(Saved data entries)

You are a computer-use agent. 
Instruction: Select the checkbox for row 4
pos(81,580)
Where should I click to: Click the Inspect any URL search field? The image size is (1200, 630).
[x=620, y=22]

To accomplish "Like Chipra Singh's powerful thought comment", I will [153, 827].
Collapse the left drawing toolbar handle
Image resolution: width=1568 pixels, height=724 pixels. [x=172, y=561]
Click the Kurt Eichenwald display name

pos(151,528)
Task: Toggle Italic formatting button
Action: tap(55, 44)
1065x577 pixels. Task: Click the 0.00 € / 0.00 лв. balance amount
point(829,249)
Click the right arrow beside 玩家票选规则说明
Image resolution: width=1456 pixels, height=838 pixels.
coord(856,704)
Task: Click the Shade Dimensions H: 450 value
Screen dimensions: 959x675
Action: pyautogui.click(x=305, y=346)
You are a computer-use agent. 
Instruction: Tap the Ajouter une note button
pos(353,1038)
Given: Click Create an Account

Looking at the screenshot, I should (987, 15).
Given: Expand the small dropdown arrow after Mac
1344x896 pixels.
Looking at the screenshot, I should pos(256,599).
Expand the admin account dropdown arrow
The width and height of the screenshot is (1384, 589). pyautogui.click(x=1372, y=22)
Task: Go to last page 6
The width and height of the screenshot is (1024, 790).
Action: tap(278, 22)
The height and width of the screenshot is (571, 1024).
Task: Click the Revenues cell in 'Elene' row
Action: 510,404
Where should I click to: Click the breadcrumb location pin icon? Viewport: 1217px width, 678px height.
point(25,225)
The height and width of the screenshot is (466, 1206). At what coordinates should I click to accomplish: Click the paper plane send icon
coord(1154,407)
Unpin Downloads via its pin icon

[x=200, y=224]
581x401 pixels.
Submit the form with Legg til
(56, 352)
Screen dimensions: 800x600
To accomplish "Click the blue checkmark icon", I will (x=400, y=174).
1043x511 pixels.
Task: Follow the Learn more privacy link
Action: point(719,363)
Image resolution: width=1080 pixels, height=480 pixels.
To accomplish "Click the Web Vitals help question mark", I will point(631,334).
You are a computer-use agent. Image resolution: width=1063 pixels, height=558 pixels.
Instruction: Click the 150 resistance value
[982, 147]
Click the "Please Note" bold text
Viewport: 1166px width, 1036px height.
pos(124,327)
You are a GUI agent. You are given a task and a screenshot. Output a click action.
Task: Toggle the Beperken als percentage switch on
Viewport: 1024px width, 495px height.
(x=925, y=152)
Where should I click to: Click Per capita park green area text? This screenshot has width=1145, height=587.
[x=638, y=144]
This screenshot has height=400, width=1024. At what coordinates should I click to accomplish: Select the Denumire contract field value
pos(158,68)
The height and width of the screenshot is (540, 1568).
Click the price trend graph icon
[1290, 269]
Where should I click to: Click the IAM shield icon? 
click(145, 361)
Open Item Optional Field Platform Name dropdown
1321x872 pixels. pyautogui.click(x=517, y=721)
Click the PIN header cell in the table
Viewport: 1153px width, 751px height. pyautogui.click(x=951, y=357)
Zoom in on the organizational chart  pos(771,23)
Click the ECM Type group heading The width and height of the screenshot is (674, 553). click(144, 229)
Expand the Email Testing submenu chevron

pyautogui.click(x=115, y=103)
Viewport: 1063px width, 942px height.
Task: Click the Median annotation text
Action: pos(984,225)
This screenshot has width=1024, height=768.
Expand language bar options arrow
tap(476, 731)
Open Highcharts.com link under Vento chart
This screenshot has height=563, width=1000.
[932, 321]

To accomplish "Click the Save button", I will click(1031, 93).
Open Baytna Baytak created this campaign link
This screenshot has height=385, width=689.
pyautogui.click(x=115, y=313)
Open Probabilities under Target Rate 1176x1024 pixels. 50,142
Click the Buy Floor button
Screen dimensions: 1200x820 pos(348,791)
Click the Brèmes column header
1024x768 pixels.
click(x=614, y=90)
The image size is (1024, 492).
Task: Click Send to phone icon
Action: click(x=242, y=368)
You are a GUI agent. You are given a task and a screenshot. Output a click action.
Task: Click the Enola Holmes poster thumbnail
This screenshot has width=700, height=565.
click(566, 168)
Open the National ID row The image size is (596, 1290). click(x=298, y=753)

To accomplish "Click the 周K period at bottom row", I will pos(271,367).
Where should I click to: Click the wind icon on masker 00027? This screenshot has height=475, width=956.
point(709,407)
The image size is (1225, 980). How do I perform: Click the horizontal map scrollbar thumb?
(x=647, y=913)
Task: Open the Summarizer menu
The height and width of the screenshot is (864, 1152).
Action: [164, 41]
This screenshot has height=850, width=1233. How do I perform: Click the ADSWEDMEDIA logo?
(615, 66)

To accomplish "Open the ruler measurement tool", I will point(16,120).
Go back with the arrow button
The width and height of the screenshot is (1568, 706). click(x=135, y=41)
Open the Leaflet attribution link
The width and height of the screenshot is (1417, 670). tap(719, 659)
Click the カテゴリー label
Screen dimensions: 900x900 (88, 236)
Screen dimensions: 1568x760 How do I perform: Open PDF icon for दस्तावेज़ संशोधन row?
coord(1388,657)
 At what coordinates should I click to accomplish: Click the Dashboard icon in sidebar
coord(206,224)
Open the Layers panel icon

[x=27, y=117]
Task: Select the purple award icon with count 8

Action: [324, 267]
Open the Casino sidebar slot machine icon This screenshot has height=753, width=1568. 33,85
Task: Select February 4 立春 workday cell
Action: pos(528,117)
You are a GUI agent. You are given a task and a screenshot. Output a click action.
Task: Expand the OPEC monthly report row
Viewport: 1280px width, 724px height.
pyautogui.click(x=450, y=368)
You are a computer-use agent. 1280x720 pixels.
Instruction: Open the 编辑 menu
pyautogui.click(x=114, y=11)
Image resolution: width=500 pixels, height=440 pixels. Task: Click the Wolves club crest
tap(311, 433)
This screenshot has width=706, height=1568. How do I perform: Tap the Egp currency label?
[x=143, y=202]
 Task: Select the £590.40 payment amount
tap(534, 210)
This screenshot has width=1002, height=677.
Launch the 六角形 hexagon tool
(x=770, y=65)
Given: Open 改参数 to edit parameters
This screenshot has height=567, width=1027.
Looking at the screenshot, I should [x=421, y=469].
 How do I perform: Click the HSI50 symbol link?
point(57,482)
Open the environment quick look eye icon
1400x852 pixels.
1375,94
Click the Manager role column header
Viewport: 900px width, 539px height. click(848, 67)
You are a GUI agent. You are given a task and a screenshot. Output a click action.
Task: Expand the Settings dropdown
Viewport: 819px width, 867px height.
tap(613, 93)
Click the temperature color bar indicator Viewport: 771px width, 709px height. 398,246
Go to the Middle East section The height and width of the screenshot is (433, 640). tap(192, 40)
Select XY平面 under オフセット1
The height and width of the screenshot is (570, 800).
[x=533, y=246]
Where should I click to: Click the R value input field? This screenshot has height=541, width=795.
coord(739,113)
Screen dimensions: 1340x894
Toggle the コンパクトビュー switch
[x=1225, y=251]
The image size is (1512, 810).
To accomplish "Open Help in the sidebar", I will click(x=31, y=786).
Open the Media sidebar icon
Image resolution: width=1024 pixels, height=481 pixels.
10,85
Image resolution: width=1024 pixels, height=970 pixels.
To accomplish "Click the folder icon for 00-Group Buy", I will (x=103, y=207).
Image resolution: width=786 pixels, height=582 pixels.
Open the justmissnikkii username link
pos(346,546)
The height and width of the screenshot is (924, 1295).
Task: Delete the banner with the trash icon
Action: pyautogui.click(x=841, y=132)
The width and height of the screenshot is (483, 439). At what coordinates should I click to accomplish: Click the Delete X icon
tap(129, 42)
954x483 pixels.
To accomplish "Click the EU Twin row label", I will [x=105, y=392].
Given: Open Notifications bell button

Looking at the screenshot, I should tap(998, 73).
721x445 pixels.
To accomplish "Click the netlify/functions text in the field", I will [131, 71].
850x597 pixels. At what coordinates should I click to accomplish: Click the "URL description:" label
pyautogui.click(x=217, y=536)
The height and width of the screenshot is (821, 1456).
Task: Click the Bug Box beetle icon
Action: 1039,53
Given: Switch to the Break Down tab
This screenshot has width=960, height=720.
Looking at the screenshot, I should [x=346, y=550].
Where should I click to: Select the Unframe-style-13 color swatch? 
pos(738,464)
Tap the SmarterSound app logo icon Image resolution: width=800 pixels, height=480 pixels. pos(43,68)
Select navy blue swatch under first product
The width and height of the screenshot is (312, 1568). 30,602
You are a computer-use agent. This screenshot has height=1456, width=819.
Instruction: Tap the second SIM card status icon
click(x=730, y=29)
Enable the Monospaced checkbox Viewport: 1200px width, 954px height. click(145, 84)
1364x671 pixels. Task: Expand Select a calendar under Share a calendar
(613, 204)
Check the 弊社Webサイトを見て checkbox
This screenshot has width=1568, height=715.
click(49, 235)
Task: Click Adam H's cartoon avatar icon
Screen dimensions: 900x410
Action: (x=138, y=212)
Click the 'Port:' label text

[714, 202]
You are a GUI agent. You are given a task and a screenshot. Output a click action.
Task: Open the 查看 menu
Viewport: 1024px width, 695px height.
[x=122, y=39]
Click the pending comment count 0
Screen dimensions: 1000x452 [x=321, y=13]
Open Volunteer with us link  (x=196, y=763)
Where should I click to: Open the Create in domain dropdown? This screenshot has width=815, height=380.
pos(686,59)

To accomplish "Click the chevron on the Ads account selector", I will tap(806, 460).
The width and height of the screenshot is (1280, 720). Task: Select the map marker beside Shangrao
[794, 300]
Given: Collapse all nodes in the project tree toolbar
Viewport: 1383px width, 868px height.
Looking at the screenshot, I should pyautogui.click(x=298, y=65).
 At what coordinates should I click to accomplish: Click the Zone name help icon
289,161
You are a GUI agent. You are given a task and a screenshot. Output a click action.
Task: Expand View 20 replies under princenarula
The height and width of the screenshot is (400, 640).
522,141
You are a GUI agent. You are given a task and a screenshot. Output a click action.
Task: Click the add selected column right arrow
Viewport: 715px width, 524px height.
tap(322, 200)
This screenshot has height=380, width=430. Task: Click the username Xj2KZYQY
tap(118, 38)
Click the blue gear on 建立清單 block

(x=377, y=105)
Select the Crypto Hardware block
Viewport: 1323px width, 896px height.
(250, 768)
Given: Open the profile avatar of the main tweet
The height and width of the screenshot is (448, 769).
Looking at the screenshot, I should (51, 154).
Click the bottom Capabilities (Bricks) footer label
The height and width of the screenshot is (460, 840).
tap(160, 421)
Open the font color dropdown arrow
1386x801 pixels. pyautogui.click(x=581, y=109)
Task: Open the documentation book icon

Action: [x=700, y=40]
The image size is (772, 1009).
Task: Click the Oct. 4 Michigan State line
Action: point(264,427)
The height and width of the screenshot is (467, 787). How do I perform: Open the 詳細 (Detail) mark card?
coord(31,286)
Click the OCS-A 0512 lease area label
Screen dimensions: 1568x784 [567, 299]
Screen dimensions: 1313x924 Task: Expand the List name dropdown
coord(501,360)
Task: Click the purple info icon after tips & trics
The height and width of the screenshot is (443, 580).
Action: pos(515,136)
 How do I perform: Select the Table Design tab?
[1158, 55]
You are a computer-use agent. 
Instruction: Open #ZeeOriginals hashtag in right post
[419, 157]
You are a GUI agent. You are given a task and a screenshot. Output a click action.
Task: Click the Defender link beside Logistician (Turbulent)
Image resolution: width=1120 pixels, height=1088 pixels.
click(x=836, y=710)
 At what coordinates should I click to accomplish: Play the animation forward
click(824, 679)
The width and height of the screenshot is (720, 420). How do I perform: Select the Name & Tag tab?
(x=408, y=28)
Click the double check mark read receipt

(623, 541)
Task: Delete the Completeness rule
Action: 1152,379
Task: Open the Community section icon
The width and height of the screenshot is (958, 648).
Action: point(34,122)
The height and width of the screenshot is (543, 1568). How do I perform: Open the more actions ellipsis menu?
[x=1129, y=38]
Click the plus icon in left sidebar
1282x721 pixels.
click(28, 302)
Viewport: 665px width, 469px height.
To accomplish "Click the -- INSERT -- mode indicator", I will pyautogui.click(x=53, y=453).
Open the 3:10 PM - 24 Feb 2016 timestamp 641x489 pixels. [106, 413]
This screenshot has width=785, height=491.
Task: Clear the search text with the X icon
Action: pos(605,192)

→ **Task description**: Transcribe, exactly and without additions, the lines of the records above, beginning with the line that contains "954x483 pixels." and ending with the line that contains "Task: Open the 查看 menu", both included.

→ **Written solution**:
954x483 pixels.
To accomplish "Click the EU Twin row label", I will [x=105, y=392].
Given: Open Notifications bell button

Looking at the screenshot, I should tap(998, 73).
721x445 pixels.
To accomplish "Click the netlify/functions text in the field", I will [131, 71].
850x597 pixels. At what coordinates should I click to accomplish: Click the "URL description:" label
pyautogui.click(x=217, y=536)
The height and width of the screenshot is (821, 1456).
Task: Click the Bug Box beetle icon
Action: 1039,53
Given: Switch to the Break Down tab
This screenshot has width=960, height=720.
Looking at the screenshot, I should [x=346, y=550].
Where should I click to: Select the Unframe-style-13 color swatch? 
pos(738,464)
Tap the SmarterSound app logo icon Image resolution: width=800 pixels, height=480 pixels. pos(43,68)
Select navy blue swatch under first product
The width and height of the screenshot is (312, 1568). 30,602
You are a computer-use agent. This screenshot has height=1456, width=819.
Instruction: Tap the second SIM card status icon
click(x=730, y=29)
Enable the Monospaced checkbox Viewport: 1200px width, 954px height. click(145, 84)
1364x671 pixels. Task: Expand Select a calendar under Share a calendar
(613, 204)
Check the 弊社Webサイトを見て checkbox
This screenshot has width=1568, height=715.
click(49, 235)
Task: Click Adam H's cartoon avatar icon
Screen dimensions: 900x410
Action: (x=138, y=212)
Click the 'Port:' label text

[714, 202]
You are a GUI agent. You are given a task and a screenshot. Output a click action.
Task: Open the 查看 menu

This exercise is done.